Diplomatie africaine : Lomé au cœur des négociations pour la stabilité de l’est de la rdc

Dans un contexte marqué par l’intensification des tensions dans l’est de la République démocratique du Congo (RDC), la capitale togolaise, Lomé, s’impose comme un carrefour diplomatique majeur. Ce mardi 14 juillet 2026, le président du Conseil des ministres du Togo et médiateur de l’Union africaine pour la crise dans l’est de la RDC, Faure Essozimna Gnassingbé, a reçu en audience le ministre congolais de l’Intégration régionale, Floribert Anzuluni. Une rencontre centrée sur les défis sécuritaires persistants et les voies vers une médiation durable.

Lors de cet entretien, l’émissaire de Félix Tshisekedi a salué l’engagement personnel de Faure Gnassingbé dans la recherche d’une solution à la crise qui secoue la région des Grands Lacs depuis plus de trente ans. Le président togolais, désigné médiateur par l’Union africaine, a réaffirmé son rôle clé dans la coordination des efforts régionaux pour rétablir la paix. « La stabilité de l’est de la RDC passe par une action collective et une mobilisation sans faille des acteurs africains », a-t-il souligné.

une crise régionale aux répercussions multiples

L’est de la RDC reste en proie à des conflits armés, notamment avec la rébellion de l’AFC/M23, soutenue selon Kinshasa par le Rwanda. Malgré les initiatives diplomatiques engagées à Washington et Doha, les hostilités se poursuivent, avec des zones entières du Nord-Kivu et du Sud-Kivu sous contrôle des groupes armés. Floribert Anzuluni a transmis à son hôte un message fort du président Tshisekedi, appelant à une intensification des consultations avec les partenaires régionaux.

Avant son passage à Lomé, le ministre congolais s’était rendu en Ouganda pour échanger avec le président Yoweri Museveni, dans le cadre d’une tournée diplomatique visant à renforcer la coopération régionale. Ces déplacements s’inscrivent dans un calendrier politique chargé pour la RDC, où les débats sur une éventuelle révision constitutionnelle alimentent les tensions internes, à deux ans de la fin du mandat de Félix Tshisekedi.

des consultations diplomatiques en cascade

La rencontre de Lomé s’ajoute à une série de consultations engagées par les dirigeants africains pour apaiser les tensions. Kinshasa et Luanda multiplient les échanges bilatéraux, tandis que le président burundais Évariste Ndayishimiye, président en exercice de l’Union africaine, a récemment consulté les principales confessions religieuses et des leaders de l’opposition congolaise. Par ailleurs, Félix Tshisekedi s’est rendu à Brazzaville pour des discussions avec Denis Sassou Nguesso, suivies d’une visite d’État d’Évariste Ndayishimiye à Kinshasa.

Ces initiatives font suite à une session technique tenue début juin 2026 à Lomé, organisée par Faure Gnassingbé. L’objectif ? Évaluer les progrès du processus de paix et renforcer la cohérence entre les différents mécanismes de médiation.
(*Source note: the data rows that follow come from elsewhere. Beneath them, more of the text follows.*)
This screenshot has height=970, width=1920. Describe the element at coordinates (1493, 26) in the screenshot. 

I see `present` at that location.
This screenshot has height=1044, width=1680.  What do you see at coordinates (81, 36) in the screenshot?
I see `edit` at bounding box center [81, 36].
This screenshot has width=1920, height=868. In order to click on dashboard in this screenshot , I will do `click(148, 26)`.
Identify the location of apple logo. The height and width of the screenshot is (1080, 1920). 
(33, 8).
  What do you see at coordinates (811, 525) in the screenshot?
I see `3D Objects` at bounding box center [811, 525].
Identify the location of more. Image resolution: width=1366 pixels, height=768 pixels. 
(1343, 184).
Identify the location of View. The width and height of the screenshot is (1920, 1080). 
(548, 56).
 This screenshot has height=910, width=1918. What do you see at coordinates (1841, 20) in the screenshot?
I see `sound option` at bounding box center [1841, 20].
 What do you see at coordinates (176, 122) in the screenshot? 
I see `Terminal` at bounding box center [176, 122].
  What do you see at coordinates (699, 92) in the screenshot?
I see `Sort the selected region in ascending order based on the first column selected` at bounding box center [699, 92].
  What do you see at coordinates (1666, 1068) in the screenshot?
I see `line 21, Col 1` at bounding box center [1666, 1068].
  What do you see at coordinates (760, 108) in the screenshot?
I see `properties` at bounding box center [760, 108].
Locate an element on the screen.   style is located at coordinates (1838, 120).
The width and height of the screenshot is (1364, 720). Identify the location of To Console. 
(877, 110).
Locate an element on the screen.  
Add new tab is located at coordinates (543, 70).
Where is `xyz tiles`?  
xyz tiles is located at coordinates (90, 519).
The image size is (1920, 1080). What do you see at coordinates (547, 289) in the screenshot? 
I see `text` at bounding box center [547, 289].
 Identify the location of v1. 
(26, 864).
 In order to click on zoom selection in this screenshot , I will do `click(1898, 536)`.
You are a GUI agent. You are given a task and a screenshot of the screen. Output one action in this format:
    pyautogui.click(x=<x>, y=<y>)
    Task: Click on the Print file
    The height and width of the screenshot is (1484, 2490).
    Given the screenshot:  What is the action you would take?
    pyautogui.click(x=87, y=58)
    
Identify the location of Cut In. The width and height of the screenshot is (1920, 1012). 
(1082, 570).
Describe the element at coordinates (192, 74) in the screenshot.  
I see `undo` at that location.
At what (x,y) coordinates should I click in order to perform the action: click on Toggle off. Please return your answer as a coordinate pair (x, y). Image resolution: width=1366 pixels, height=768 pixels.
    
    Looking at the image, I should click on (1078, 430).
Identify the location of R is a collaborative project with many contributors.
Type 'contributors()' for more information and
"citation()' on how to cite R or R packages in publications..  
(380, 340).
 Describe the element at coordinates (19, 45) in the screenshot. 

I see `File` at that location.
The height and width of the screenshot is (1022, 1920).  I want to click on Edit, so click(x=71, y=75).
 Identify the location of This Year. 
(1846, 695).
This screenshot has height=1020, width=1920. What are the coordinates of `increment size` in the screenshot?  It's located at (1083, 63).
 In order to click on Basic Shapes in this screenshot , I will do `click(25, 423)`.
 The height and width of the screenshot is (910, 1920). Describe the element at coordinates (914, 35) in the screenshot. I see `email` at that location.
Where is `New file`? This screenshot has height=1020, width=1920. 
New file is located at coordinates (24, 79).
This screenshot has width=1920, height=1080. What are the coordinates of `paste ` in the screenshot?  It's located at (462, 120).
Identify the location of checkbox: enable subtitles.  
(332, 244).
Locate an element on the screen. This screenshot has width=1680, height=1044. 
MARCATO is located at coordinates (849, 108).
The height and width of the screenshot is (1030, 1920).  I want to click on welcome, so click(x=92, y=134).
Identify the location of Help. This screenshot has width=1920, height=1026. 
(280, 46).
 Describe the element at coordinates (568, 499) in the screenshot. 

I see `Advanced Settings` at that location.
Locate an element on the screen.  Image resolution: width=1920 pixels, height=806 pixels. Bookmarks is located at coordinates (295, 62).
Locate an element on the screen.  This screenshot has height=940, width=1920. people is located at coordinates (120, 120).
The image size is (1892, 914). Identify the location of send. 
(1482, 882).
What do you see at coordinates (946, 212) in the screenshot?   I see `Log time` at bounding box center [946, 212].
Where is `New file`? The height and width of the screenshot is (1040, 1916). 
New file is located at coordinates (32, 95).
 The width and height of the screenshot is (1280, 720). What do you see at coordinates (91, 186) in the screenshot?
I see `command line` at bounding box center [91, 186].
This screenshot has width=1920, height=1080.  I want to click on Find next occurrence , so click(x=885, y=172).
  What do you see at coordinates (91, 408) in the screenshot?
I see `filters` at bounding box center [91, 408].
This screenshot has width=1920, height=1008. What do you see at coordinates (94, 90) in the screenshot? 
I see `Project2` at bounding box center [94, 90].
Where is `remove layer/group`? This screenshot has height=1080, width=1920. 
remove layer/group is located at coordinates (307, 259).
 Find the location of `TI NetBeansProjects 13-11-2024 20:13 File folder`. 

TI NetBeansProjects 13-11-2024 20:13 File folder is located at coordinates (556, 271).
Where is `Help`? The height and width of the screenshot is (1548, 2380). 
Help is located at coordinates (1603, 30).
Le médiateur togolais a insisté sur la nécessité d’une approche unifiée pour consolider les acquis et garantir une paix durable.

Parmi les mesures discutées, la réunion semestrielle d’évaluation des efforts de paix, tenue les 7 et 8 juin à Lomé, a mis en lumière l’importance de la complémentarité entre les initiatives africaines et internationales. Une table ronde réunissant d’anciens chefs d’État, des représentants de la Communauté d’Afrique de l’Est (CAE) et de la SADC, ainsi que des partenaires internationaux, avait alors souligné la nécessité d’un dialogue inclusif et respectueux des engagements pris.

Cette dynamique diplomatique intervient dans un contexte où la situation humanitaire dans l’est de la RDC reste critique, avec des populations civiles prises en étau entre les groupes armés et les forces gouvernementales. Les efforts de médiation, bien que soutenus par la communauté internationale, peinent à produire des résultats tangibles sur le terrain, où les combats continuent de faire des victimes.

vers une paix durable ?

Pour Faure Gnassingbé, la paix dans la région des Grands Lacs ne pourra être atteinte qu’à travers une mobilisation collective. « Aucun acteur, qu’il soit africain ou international, ne peut résoudre seul cette crise. La coordination et la confiance mutuelle sont les piliers d’un avenir stable », a-t-il déclaré lors de la réunion de juin.

Les prochaines étapes incluent des consultations élargies avec tous les acteurs concernés, afin de finaliser un plan d’action concret. Alors que les défis sécuritaires persistent, la diplomatie togolaise joue un rôle pivot dans la recherche d’une issue pacifique, dans l’espoir de mettre fin à des décennies de souffrances pour les populations de l’est de la RDC.